Some interim earnings growth over the past has led to an adjustment in valuations of large and midcap companies but they are still higher than their historical averages, according to Kotak Mahindra Asset Management Company Chief Investment Officer Harsha Upadhyaya. 

The fund house believes that small cap valuations are quite expensive even after consolidation period. In the past year, the Nifty 100 index is up 6.1%, BSE Midcap 3%, and BSE SmallCap has fallen 1.5%.

Upadhyaya said, “We have always stuck to investment discipline, irrespective of the phase market is in, which is about looking for opportunities for a longer-term perspective and buying them at reasonable valuations.” 

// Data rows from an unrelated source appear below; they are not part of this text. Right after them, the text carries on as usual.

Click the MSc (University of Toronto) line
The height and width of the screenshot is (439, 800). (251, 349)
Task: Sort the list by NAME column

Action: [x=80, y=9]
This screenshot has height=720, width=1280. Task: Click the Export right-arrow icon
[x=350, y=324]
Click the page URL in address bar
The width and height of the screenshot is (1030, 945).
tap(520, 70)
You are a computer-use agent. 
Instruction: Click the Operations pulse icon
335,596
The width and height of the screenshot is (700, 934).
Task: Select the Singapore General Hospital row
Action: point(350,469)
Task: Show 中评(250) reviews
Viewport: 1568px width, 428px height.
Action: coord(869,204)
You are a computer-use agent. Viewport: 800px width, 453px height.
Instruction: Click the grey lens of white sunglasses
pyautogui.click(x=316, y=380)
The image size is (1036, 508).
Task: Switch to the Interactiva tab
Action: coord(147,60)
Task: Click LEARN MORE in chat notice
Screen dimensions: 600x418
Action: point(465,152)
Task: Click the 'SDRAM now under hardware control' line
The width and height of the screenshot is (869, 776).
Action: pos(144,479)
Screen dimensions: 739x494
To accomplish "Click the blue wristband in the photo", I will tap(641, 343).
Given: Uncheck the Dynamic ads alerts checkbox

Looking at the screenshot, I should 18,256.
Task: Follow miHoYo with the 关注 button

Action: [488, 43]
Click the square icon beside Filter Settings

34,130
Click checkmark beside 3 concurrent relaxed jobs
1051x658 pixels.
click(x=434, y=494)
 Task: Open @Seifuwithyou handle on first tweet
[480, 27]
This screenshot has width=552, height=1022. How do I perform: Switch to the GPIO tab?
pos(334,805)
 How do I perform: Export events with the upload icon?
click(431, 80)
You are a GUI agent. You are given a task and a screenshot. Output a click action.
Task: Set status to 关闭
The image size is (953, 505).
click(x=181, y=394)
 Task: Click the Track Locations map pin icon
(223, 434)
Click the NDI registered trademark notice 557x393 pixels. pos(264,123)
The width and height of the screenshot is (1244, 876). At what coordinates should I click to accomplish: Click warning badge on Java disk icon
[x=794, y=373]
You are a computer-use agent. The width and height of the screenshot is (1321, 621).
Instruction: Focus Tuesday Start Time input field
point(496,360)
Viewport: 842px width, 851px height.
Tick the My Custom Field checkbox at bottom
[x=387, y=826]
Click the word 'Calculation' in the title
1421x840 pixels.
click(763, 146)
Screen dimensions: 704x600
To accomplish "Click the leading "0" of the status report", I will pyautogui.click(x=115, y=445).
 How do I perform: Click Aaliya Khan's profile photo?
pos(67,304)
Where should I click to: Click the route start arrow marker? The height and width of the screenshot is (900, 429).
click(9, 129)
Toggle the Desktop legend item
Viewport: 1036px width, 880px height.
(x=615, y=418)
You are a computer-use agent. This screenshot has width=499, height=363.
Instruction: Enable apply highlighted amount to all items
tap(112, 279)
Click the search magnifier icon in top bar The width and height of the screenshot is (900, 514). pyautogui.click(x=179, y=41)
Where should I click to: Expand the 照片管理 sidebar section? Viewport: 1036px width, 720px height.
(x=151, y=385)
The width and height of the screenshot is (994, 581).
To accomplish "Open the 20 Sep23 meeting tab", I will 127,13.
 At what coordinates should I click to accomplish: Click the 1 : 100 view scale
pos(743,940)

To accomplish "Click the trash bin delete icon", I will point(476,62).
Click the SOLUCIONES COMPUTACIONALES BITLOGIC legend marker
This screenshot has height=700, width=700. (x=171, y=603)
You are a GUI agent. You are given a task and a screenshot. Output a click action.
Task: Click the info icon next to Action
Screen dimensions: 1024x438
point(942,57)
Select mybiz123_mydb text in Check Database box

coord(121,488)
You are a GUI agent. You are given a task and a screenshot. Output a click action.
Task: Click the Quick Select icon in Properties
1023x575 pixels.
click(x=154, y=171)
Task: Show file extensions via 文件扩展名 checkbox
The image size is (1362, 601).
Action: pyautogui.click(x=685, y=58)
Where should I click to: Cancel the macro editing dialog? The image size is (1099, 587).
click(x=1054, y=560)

He added that the focus has been on quality of the business, management expertise, and valuations and noted that all stocks in the portfolio will not necessarily do uniformly well at all-times and one needs to keep evaluating the entire portfolio. “The way we look at it is if there is any change in investment thesis or valuations,” he said.

Currently the core of the portfolio is tilted towards domestic businesses as it sees headwinds for global oriented/ export facing businesses within domestic it is a diversified basket, he said.

Upadhyaya advises investors to keep longer investment horizon of at least three to five years for equities as returns are not linear, they will always be more volatile than other asset classes, he said. Calling the post-covid returns a bonus, he said investors should expect more moderate returns compared to last five years. 

Going ahead, he said, a resolution with US that is favourable for India as well as earnings recovery will drive the up move in the market. According to him, currently the market is pricing improvement in the second half of the next year, the numbers have to be higher than that.